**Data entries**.
■ ■ ■ ■ ■ ■ ■
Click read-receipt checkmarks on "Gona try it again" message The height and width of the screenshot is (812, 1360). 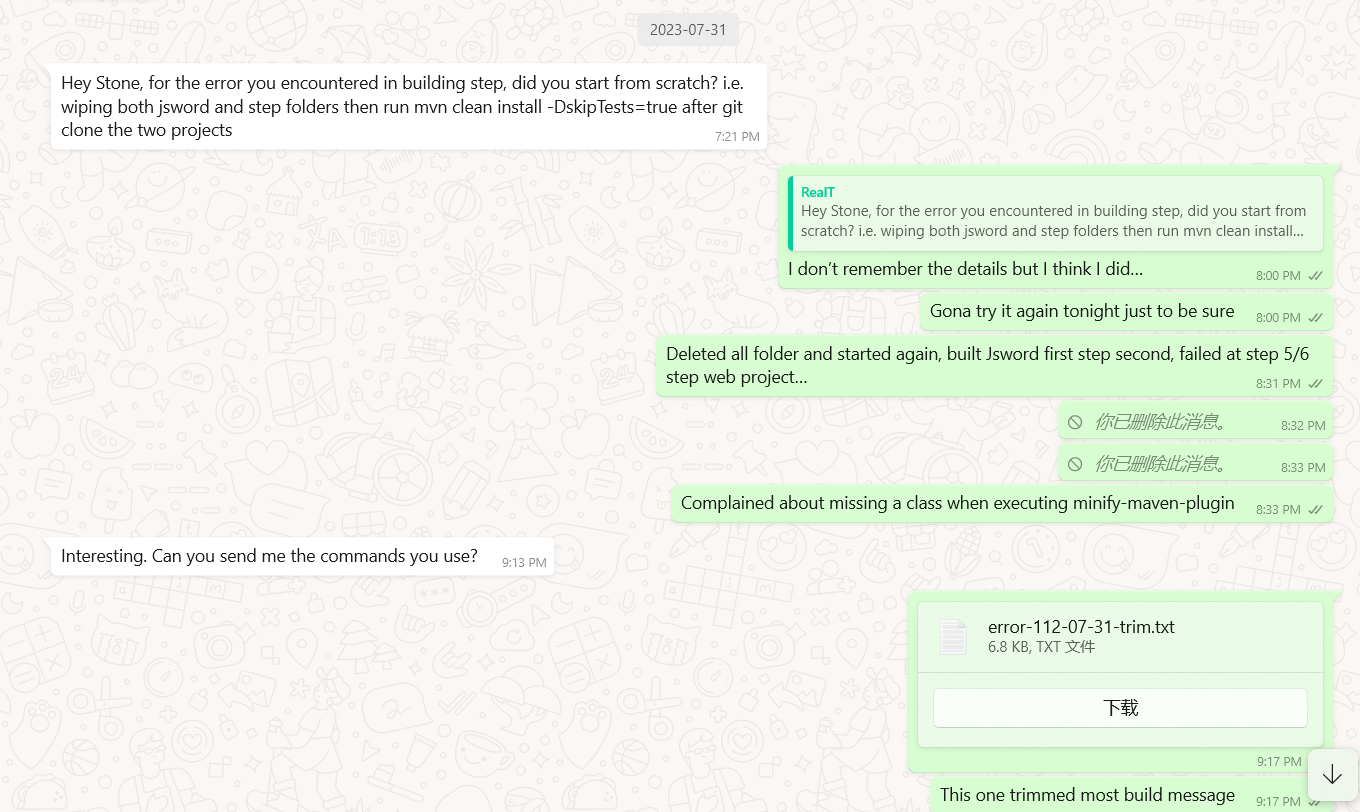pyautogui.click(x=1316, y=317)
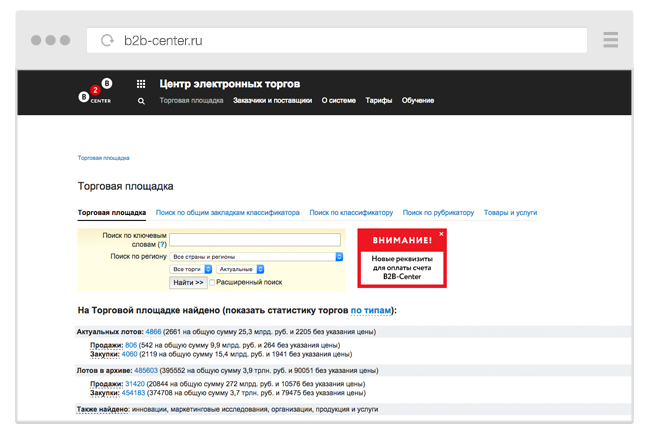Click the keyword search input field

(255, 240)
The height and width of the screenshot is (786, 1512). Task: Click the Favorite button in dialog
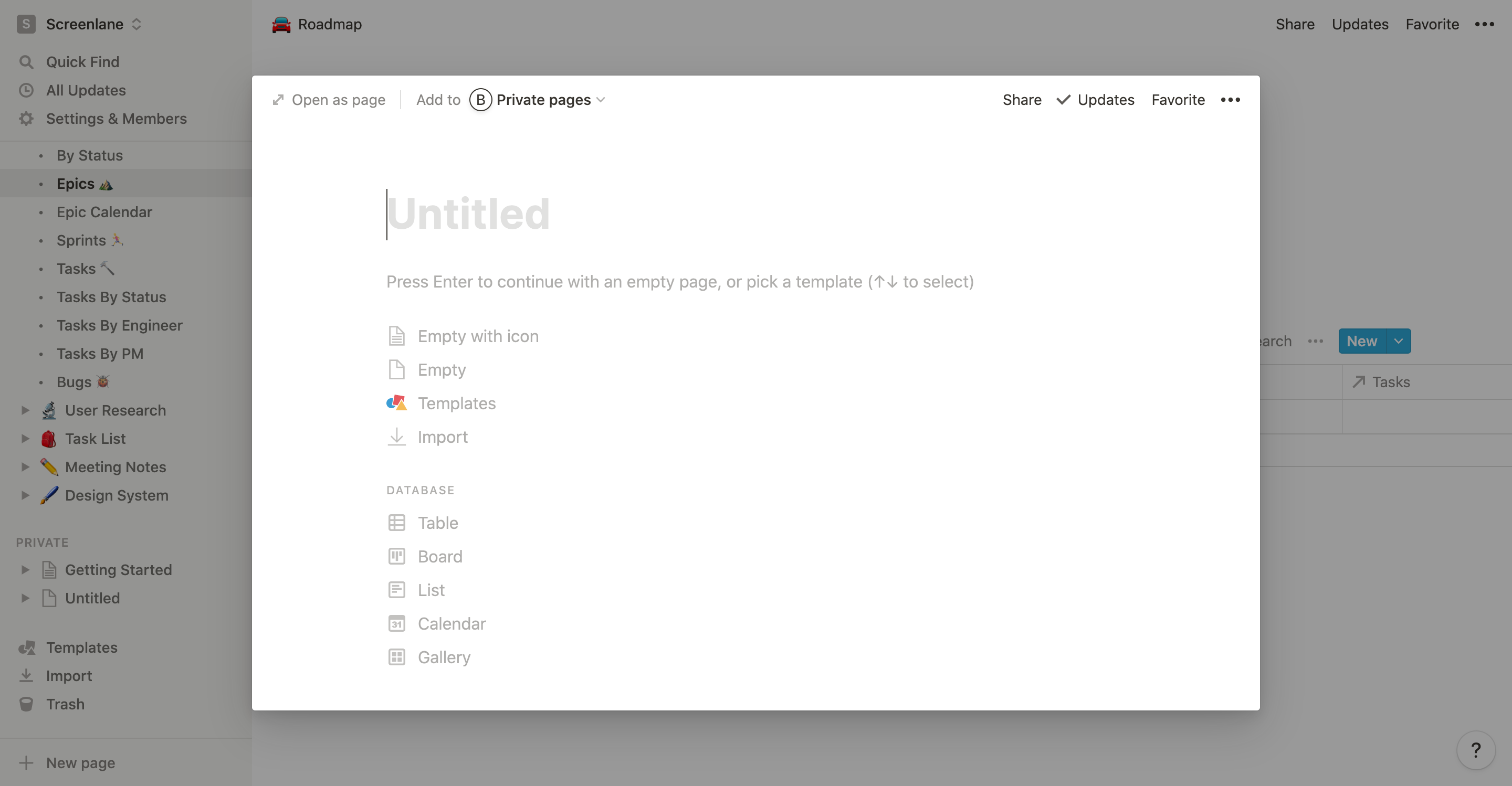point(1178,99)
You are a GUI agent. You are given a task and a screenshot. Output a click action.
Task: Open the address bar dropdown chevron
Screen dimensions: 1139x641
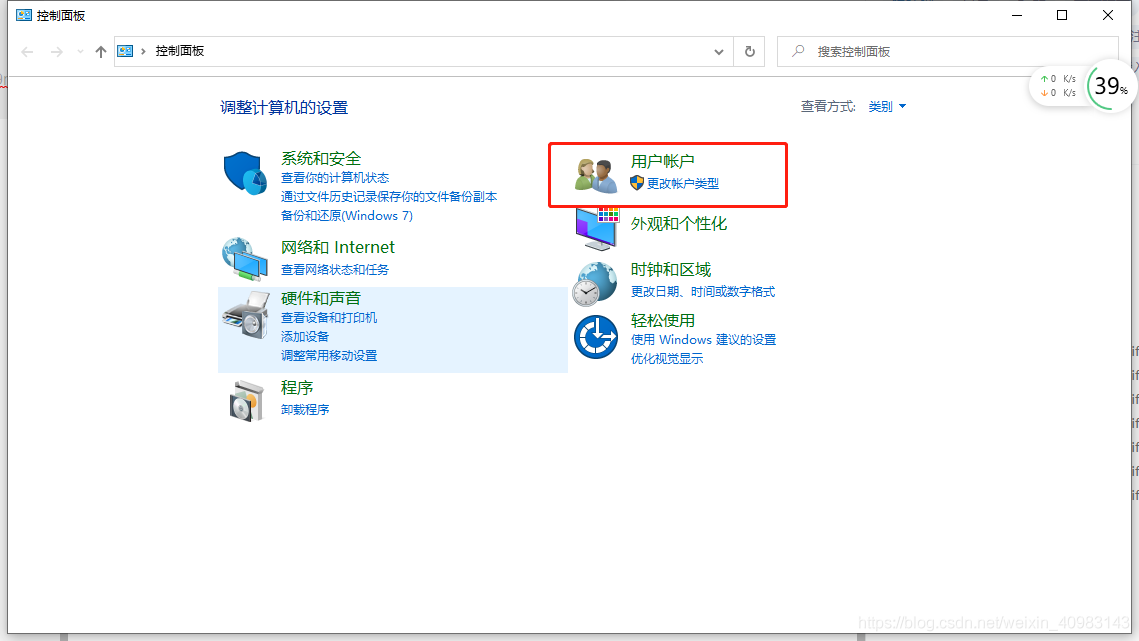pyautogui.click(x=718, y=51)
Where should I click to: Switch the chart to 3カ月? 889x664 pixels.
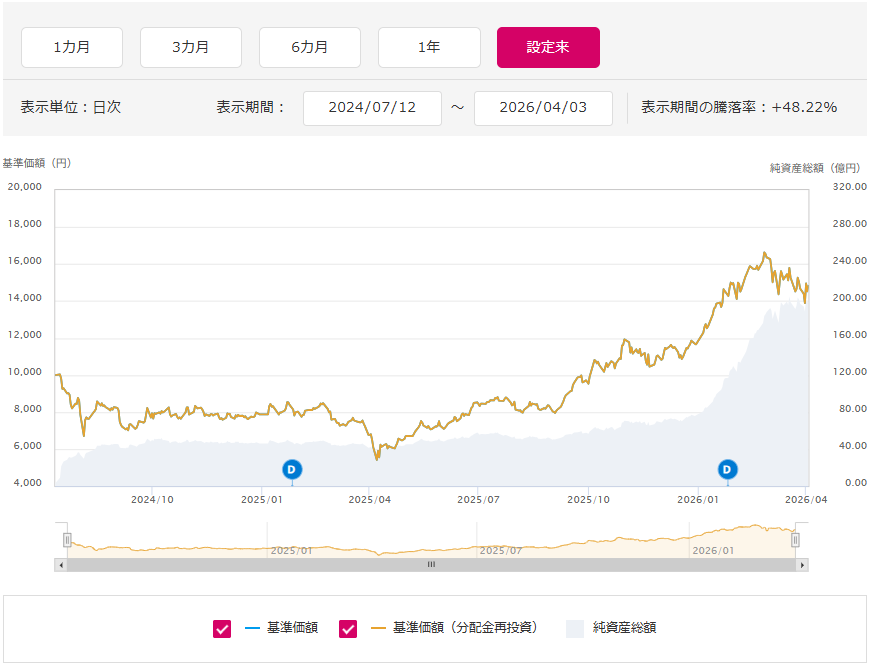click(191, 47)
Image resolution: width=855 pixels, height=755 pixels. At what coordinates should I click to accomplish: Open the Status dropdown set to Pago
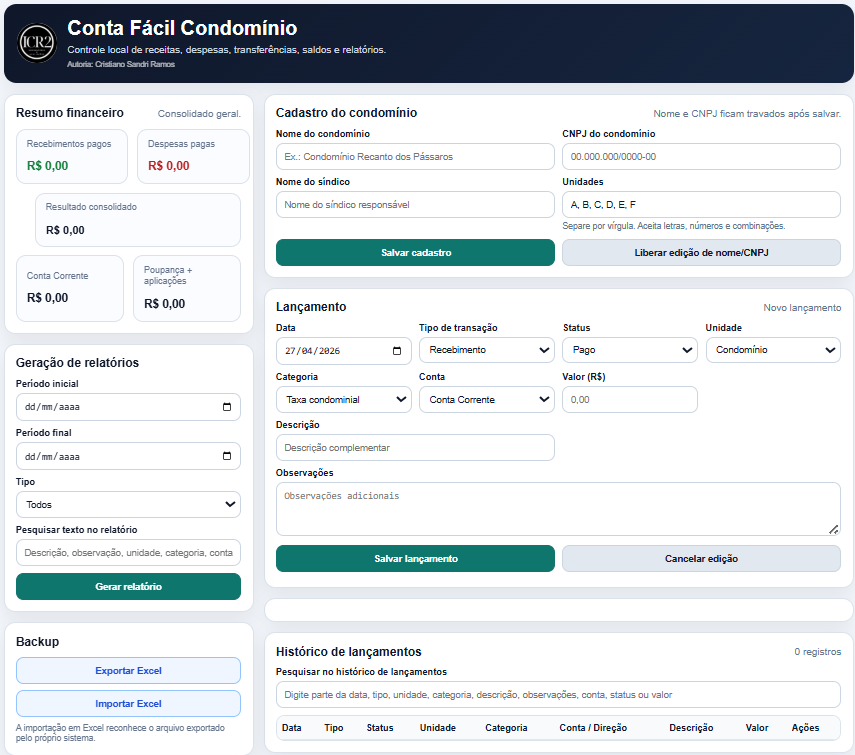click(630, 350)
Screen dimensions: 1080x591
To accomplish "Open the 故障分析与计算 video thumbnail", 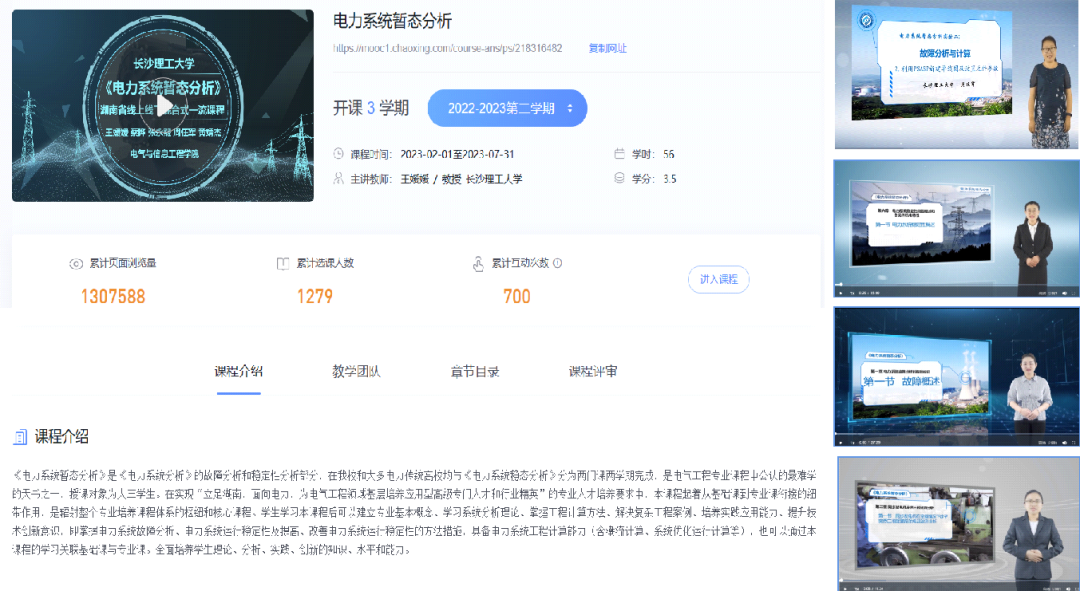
■ ■ ■ ■ ■ ■ ■
**EXERCISE TASK**. Copy out the stretch of the data entries above from the line containing "Screen dimensions: 1080x591" through the end of the entries, keeping every character unchanged. Omit the picture from your copy.

**SOLVED PROBLEM**.
Screen dimensions: 1080x591
To accomplish "Open the 故障分析与计算 video thumbnail", 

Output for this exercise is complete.